-- start of RECORDS TO USE --

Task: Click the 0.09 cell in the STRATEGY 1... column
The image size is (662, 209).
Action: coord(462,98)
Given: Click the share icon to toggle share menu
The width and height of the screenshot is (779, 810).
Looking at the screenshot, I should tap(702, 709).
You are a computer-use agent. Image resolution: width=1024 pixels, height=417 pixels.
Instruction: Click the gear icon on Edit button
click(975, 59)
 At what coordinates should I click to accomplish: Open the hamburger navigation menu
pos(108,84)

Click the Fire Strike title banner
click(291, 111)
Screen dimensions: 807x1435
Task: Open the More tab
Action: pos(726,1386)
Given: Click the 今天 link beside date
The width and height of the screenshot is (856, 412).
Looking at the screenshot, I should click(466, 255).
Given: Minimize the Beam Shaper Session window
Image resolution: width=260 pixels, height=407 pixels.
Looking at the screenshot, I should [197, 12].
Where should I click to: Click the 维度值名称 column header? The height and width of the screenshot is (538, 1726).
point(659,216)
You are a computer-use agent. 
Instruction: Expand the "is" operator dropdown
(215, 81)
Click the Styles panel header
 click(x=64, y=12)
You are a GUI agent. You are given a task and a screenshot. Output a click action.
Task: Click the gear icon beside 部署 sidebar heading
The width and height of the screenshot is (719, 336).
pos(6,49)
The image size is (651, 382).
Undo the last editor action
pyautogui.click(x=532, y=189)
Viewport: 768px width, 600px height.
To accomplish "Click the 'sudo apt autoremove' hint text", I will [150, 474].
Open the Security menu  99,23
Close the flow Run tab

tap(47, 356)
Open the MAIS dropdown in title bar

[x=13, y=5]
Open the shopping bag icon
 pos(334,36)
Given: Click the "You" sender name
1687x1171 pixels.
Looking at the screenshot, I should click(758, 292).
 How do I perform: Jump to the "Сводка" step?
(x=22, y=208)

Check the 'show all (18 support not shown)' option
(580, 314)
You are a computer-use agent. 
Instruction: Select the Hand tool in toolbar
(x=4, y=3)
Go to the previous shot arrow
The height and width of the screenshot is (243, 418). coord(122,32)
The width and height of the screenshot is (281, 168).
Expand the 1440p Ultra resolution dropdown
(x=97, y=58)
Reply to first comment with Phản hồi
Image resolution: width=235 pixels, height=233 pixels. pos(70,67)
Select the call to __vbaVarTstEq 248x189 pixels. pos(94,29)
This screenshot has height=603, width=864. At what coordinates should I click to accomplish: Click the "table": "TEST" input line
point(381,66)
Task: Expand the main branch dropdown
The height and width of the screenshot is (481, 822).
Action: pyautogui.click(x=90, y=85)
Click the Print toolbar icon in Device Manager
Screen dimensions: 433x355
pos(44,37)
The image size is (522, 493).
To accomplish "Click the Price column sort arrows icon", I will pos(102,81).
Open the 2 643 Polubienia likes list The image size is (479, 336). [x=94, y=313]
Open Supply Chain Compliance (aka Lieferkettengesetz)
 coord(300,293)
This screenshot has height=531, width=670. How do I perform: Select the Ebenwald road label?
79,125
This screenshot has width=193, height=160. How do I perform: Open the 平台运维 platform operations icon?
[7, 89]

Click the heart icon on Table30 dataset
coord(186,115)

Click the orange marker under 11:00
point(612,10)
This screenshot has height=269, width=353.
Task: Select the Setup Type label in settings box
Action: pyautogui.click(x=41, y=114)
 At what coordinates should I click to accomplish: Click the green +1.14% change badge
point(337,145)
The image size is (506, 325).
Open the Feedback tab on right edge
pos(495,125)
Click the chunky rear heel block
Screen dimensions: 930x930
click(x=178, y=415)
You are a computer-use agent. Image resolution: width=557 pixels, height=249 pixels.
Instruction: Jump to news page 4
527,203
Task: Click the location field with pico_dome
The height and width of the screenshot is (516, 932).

-- end of RECORDS TO USE --

_TO BE DONE_. Please change "shopping bag" to "tote bag" throughout the data above, and return the data with everything else left as it is.

_RESPONSE BELOW_.
Task: Click the 0.09 cell in the STRATEGY 1... column
The image size is (662, 209).
Action: coord(462,98)
Given: Click the share icon to toggle share menu
The width and height of the screenshot is (779, 810).
Looking at the screenshot, I should tap(702, 709).
You are a computer-use agent. Image resolution: width=1024 pixels, height=417 pixels.
Instruction: Click the gear icon on Edit button
click(975, 59)
 At what coordinates should I click to accomplish: Open the hamburger navigation menu
pos(108,84)

Click the Fire Strike title banner
click(291, 111)
Screen dimensions: 807x1435
Task: Open the More tab
Action: pos(726,1386)
Given: Click the 今天 link beside date
The width and height of the screenshot is (856, 412).
Looking at the screenshot, I should click(466, 255).
Given: Minimize the Beam Shaper Session window
Image resolution: width=260 pixels, height=407 pixels.
Looking at the screenshot, I should [197, 12].
Where should I click to: Click the 维度值名称 column header? The height and width of the screenshot is (538, 1726).
point(659,216)
You are a computer-use agent. 
Instruction: Expand the "is" operator dropdown
(215, 81)
Click the Styles panel header
 click(x=64, y=12)
You are a GUI agent. You are given a task and a screenshot. Output a click action.
Task: Click the gear icon beside 部署 sidebar heading
The width and height of the screenshot is (719, 336).
pos(6,49)
The image size is (651, 382).
Undo the last editor action
pyautogui.click(x=532, y=189)
Viewport: 768px width, 600px height.
To accomplish "Click the 'sudo apt autoremove' hint text", I will [150, 474].
Open the Security menu  99,23
Close the flow Run tab

tap(47, 356)
Open the MAIS dropdown in title bar

[x=13, y=5]
Open the tote bag icon
 pos(334,36)
Given: Click the "You" sender name
1687x1171 pixels.
Looking at the screenshot, I should click(758, 292).
 How do I perform: Jump to the "Сводка" step?
(x=22, y=208)

Check the 'show all (18 support not shown)' option
(580, 314)
You are a computer-use agent. 
Instruction: Select the Hand tool in toolbar
(x=4, y=3)
Go to the previous shot arrow
The height and width of the screenshot is (243, 418). coord(122,32)
The width and height of the screenshot is (281, 168).
Expand the 1440p Ultra resolution dropdown
(x=97, y=58)
Reply to first comment with Phản hồi
Image resolution: width=235 pixels, height=233 pixels. pos(70,67)
Select the call to __vbaVarTstEq 248x189 pixels. pos(94,29)
This screenshot has height=603, width=864. At what coordinates should I click to accomplish: Click the "table": "TEST" input line
point(381,66)
Task: Expand the main branch dropdown
The height and width of the screenshot is (481, 822).
Action: pyautogui.click(x=90, y=85)
Click the Print toolbar icon in Device Manager
Screen dimensions: 433x355
pos(44,37)
The image size is (522, 493).
To accomplish "Click the Price column sort arrows icon", I will pos(102,81).
Open the 2 643 Polubienia likes list The image size is (479, 336). [x=94, y=313]
Open Supply Chain Compliance (aka Lieferkettengesetz)
 coord(300,293)
This screenshot has height=531, width=670. How do I perform: Select the Ebenwald road label?
79,125
This screenshot has width=193, height=160. How do I perform: Open the 平台运维 platform operations icon?
[7, 89]

Click the heart icon on Table30 dataset
coord(186,115)

Click the orange marker under 11:00
point(612,10)
This screenshot has height=269, width=353.
Task: Select the Setup Type label in settings box
Action: pyautogui.click(x=41, y=114)
 At what coordinates should I click to accomplish: Click the green +1.14% change badge
point(337,145)
The image size is (506, 325).
Open the Feedback tab on right edge
pos(495,125)
Click the chunky rear heel block
Screen dimensions: 930x930
click(x=178, y=415)
You are a computer-use agent. Image resolution: width=557 pixels, height=249 pixels.
Instruction: Jump to news page 4
527,203
Task: Click the location field with pico_dome
The height and width of the screenshot is (516, 932).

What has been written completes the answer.